['Employee Benefits']
['Patient Protection and Affordable Care Act']
10/01/2024
...
(a) Patient safety standards. A QHP issuer that contracts with a hospital with greater than 50 beds must verify that the hospital, as defined in section 1861(e) of the Act:
(1) For plan years beginning before January 1, 2017, is Medicare-certified or has been issued a Medicaid-only CMS Certification Number (CCN) and is subject to the Medicare Hospital Conditions of Participation requirements for—
(i) A quality assessment and performance improvement program as specified in 42 CFR 482.21; and
(ii) Discharge planning as specified in 42 CFR 482.43.
(2) For plan years beginning on or after January 1, 2017—
(i)(A) Utilizes a patient safety evaluation system as defined in 42 CFR 3.20; and
(B) Implements a mechanism for comprehensive person-centered hospital discharge to improve care coordination and health care quality for each patient; or
(ii) Implements an evidence-based initiative, to improve health care quality through the collection, management and analysis of patient safety events that reduces all cause preventable harm, prevents hospital readmission, or improves care coordination.
(3) A QHP issuer must ensure that each of its QHPs meets the patient safety standards in accordance with this section.
(b) Documentation. A QHP issuer must collect:
(1) For plan years beginning before January 1, 2017, the CCN from each of its contracted hospitals with greater than 50 beds, to demonstrate that those hospitals meet patient safety standards required in paragraph (a)(1) of this section; and
(2) For plan years beginning on or after January 1, 2017, information, from each of its contracted hospitals with greater than 50 beds, to demonstrate that those hospitals meet patient safety standards required in paragraph (a)(2) of this section.

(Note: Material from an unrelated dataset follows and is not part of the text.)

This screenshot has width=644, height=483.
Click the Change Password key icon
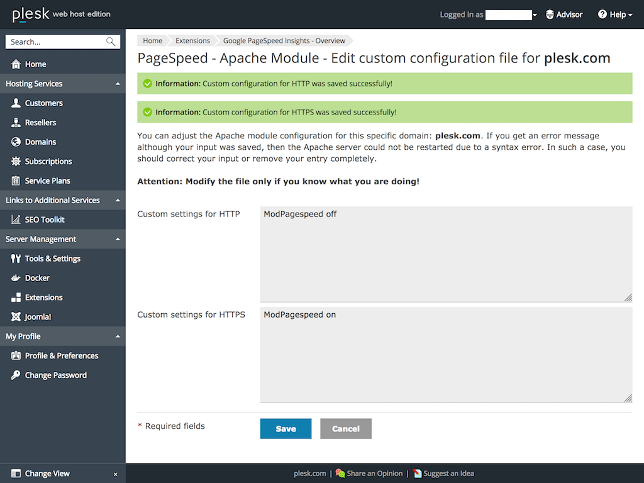pyautogui.click(x=16, y=375)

(c) Reporting.(1) A QHP issuer must make available to the Exchange the documentation referenced in paragraph (b) of this section, upon request by the Exchange, in a time and manner specified by the Exchange.
(2) Issuers of multi-State plans, as defined in §155.1000(a) of this subchapter, must provide the documentation described in paragraph (b) of this section to the U.S. Office of Personnel Management, in the time and manner specified by the U.S. Office of Personnel Management.